Get this clear: Facebook Connect, from inception through API through user experience, is a single, self-contained, beautifully packaged product for developers. And it’s awesome. Facebook has the combination of detailed, well maintained user data, a huge user-base and excellent user interface design for the Connect experience. It ticks every box.

Compare to ‘the Open Stack’. There is no product. These are technologies — wonderful technologies — with which you could build something with the functionality of Facebook Connect. But at time of writing, there is no mature offering. The branded products from Yahoo and Google are not as strong as Facebook; they’re less mature in every way. Problematically, though, the tools have a stronger brand than the implementations.

It’s this that causes the Facebook/Open Web comparison to fall down so quickly. The open technologies are right and true. Using the same open auth and identity protocols is a massive win for developers. But what are you actually implementing?

The open stack itself doesn’t contain any data, nor provide any service. It is just the mechanism to provide those services. You don’t solve anything by ‘integrating OAuth’. OAuth isn’t a service. The publicity has to shift to actual service providers, where the end users are involved. Because really, it’s touching those end users that drives developers, not beautiful snowflakes.

We’re all imagining a world where you can implement OpenID+OAuth+PoCo and seamlessly integrate with Google, Yahoo! and any other social network using the same code. But that doesn’t exist yet. Only the foundations of it exist. And without the data provision from actual products, there’s no implementation to focus the open stack discussion on.

Not broken

Whilst it all sounds a bit bleak, nothing here is broken. Facebook has a massive head-start in the marketplace. Yahoo, Google, MySpace et al are playing catch-up in terms of the APIs and the user experiences of their own sites. Is Yahoo! Updates as rich an experience as Facebook? Not yet, no. There’s work happening everywhere to compete, across all aspects of all services. As such, of course Facebook is the more compelling option this year; it’s obvious that’s the case.

Further, as evidenced by Facebook’s Open Stream API launch last week, their strategy has been formidably well planned. Over the past twelve months they’ve been hit with sticks by openness advocates for being locked away in their walled garden, but their priorities have been elsewhere. They’ve been building a rock solid foundation that, once in place (now), they can start to open up and offer good data from the start. They have the luxury of the market lead, and they can use that to release better, more complete services. That’s their reward for being first, and they’ve earned it.

So, the feeling I come out with is that we should stop thinking about Facebook in the context of open standards (except where they implement them, of course). It’s a broken comparison. It’s hard, because the competitors have everything in the air at once, but it’s down to them over the coming months to turn their adolescent, open-powered APIs into compelling products. The part OAuth plays in this is just to continue becoming as transparent to users as possible.

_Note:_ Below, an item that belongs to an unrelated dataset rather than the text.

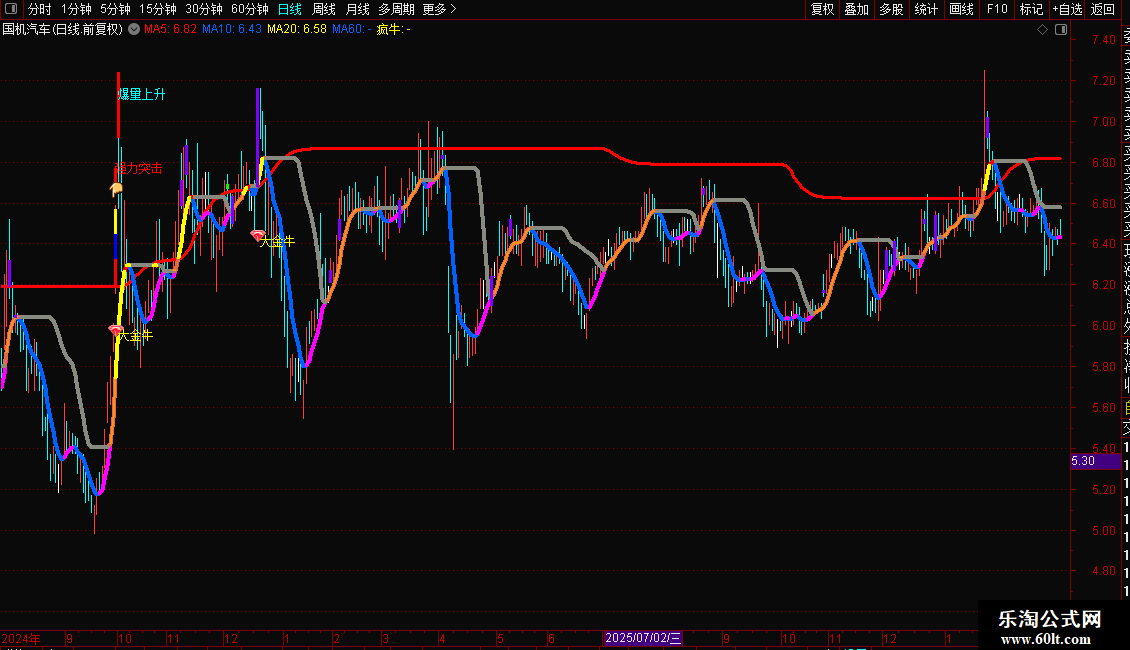Click the 2025/07/02 date marker on timeline
Viewport: 1130px width, 650px height.
click(x=642, y=638)
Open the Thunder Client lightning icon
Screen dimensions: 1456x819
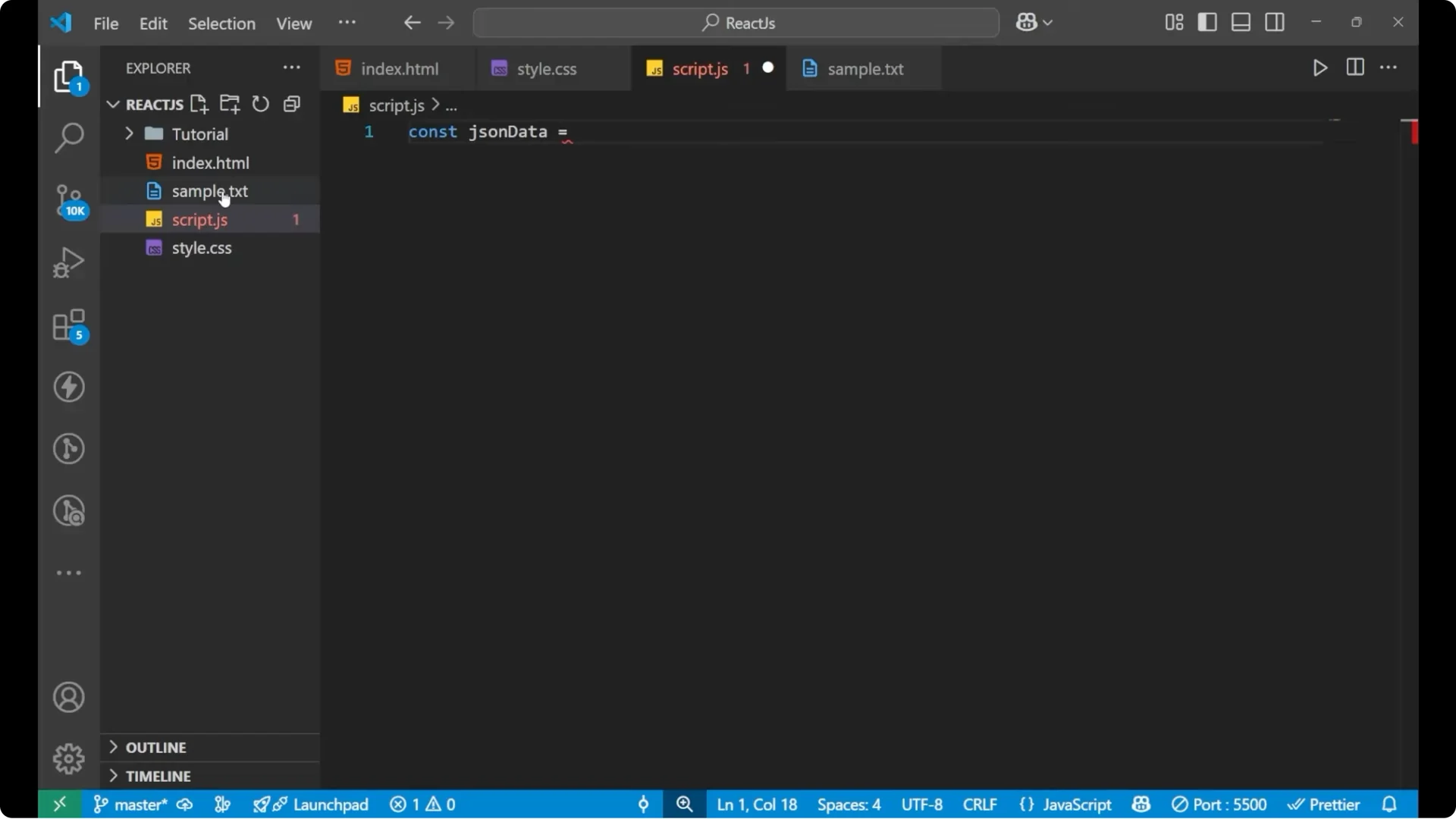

It’s not the job of OAuth and OpenID as part of this ‘Open Stack’ to take on Facebook in mindshare. The roles of these APIs (PoCo, Open Social and Activity Streams included) is to be expected and taken for granted in any new implementation. These are the bricks on which houses are built. But people don’t buy bricks, and so our eyes need to focus on the products of this work.

The other point to stress here is that whilst the open stack needs stronger implementations, they don’t have to be ‘NotFacebook Connect’. That’s only one use for these standards. The big Open Web offering could be somewhat different. Better, even.

Be excited. The struggle of Open standards vs. Facebook is a fallacy, they’re just efforts a little out of sync. This year, with maturing, big products powered by open technologies, we’ll see things built that extend beyond the achievements of Facebook’s walled garden age. MySpace, Google, Yahoo! et al are all moving together toward something quite special. Developers will be able to take on exciting new, provider agnostic apps with this technology. Just accept that the second generation of competitors need a little time and encouragement to build out.